[Dataset rows]
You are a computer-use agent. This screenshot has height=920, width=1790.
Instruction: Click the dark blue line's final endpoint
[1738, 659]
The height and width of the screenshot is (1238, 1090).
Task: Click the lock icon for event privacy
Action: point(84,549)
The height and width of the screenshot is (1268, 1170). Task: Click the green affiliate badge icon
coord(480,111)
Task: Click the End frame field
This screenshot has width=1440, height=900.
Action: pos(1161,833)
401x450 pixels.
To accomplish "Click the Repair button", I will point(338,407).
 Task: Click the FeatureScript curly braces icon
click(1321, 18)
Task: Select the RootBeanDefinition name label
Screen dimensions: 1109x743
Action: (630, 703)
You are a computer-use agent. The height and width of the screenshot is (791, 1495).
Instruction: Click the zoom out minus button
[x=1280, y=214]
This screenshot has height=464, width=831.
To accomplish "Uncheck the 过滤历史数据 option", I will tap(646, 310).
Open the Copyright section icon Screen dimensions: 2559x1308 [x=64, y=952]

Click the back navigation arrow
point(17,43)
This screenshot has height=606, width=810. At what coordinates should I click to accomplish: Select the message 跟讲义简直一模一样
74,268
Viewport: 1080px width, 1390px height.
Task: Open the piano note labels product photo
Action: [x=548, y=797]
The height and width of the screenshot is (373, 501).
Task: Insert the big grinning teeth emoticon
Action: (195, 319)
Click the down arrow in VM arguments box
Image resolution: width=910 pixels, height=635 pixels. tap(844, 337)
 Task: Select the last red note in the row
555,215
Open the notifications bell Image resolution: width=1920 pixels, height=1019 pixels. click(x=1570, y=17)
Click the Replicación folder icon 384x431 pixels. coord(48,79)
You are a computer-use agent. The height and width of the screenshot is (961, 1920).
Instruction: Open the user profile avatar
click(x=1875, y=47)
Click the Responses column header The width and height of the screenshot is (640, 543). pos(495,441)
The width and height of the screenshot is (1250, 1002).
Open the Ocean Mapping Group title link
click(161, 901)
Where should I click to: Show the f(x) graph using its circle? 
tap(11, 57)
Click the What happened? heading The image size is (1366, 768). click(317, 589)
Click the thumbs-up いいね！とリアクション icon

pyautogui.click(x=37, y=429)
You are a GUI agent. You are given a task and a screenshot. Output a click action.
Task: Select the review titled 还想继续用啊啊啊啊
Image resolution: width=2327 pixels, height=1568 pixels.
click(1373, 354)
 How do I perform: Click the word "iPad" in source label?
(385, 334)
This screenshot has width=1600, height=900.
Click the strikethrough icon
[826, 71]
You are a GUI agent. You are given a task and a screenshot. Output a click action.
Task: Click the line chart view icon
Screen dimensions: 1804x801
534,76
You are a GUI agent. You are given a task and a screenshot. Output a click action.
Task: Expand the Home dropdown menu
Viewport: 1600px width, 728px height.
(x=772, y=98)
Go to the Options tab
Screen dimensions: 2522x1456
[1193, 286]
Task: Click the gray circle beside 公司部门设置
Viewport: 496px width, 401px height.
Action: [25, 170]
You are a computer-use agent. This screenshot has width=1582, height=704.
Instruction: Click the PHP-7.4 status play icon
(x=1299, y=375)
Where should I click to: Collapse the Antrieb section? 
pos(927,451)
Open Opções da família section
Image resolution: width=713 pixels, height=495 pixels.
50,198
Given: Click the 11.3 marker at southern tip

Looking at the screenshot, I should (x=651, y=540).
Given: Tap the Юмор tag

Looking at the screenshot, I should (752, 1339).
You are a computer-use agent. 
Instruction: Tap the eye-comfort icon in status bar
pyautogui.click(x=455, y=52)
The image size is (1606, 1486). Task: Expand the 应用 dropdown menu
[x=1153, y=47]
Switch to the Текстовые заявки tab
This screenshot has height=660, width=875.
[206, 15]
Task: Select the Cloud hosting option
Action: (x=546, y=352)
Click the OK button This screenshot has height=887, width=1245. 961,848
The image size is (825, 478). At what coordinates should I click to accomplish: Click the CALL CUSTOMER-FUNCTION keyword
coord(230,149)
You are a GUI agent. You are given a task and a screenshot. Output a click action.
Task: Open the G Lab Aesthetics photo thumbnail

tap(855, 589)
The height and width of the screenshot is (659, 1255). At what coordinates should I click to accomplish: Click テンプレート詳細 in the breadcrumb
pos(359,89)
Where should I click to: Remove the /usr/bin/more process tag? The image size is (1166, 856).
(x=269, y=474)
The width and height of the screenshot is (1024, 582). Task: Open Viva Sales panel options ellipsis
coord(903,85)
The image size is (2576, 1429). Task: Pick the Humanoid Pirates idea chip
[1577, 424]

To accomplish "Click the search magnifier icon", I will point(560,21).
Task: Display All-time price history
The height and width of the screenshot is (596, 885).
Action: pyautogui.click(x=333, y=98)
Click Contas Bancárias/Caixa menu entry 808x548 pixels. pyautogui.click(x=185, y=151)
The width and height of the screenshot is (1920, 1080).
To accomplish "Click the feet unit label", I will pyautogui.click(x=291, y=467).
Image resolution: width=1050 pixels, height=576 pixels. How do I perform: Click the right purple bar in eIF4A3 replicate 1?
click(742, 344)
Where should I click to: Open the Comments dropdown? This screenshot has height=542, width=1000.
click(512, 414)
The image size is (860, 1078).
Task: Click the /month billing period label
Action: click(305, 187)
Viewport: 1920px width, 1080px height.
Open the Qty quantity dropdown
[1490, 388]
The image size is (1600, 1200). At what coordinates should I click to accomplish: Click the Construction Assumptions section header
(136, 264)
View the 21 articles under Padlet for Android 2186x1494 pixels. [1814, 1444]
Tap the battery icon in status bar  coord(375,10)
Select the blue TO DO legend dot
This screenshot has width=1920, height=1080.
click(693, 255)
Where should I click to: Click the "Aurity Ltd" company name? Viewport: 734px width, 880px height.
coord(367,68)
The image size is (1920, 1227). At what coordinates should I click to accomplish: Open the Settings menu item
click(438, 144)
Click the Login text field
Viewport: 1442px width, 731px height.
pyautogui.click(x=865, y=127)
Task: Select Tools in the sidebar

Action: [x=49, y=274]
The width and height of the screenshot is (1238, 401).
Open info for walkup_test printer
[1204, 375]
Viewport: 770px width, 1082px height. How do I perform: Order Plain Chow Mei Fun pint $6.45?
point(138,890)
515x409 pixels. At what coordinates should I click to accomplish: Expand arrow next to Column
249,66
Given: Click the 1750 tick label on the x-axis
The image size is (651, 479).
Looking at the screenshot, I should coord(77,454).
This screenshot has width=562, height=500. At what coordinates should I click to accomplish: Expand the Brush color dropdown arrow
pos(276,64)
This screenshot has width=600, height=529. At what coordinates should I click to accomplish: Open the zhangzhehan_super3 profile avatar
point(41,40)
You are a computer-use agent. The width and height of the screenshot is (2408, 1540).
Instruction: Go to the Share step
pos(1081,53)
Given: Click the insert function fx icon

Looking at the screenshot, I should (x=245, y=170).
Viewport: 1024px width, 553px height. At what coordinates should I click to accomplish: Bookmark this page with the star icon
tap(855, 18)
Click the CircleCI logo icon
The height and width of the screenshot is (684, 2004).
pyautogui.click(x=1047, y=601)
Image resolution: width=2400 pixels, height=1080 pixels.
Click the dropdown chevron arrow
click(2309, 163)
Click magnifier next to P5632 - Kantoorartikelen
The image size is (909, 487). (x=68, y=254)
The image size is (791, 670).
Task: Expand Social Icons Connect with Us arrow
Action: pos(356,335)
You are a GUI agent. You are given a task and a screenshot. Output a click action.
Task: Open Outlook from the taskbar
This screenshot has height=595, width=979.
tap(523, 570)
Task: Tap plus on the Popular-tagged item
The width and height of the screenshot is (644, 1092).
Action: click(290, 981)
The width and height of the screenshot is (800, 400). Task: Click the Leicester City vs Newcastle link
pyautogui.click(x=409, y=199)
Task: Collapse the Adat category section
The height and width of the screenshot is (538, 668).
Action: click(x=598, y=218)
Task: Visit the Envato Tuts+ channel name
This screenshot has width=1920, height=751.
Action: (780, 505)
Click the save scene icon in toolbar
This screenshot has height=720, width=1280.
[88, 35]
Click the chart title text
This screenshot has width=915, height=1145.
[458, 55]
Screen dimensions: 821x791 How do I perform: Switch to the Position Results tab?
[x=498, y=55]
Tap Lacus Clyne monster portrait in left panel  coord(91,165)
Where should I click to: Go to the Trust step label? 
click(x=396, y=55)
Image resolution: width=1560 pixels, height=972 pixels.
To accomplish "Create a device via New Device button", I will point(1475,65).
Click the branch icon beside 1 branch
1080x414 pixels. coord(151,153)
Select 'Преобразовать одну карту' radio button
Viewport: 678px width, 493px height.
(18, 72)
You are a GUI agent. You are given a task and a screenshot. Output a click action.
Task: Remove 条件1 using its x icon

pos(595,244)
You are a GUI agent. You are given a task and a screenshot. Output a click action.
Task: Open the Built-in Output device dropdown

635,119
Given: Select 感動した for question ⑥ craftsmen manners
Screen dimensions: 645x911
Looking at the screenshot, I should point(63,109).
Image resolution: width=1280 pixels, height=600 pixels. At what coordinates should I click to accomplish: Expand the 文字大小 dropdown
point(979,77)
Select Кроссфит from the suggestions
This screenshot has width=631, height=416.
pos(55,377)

**To be done**. Reproduce everything from the line containing "The width and height of the screenshot is (800, 400)." down to the line containing "click(x=396, y=55)", both included. Leave the requests unchanged, multiply each coordinate in the answers by 2.6, and round it to the nearest whole number, with halves rounded up.

**Solution for this task**.
The width and height of the screenshot is (800, 400). Task: Click the Leicester City vs Newcastle link
pyautogui.click(x=1063, y=517)
Task: Collapse the Adat category section
The height and width of the screenshot is (538, 668).
Action: click(x=1555, y=567)
Task: Visit the Envato Tuts+ channel name
This screenshot has width=1920, height=751.
Action: (2028, 1313)
Click the save scene icon in toolbar
This screenshot has height=720, width=1280.
[229, 91]
Click the chart title text
This screenshot has width=915, height=1145.
[1191, 143]
Screen dimensions: 821x791 How do I perform: Switch to the Position Results tab?
[x=1295, y=143]
Tap Lacus Clyne monster portrait in left panel  coord(237,429)
Where should I click to: Go to the Trust step label? 
click(x=1030, y=143)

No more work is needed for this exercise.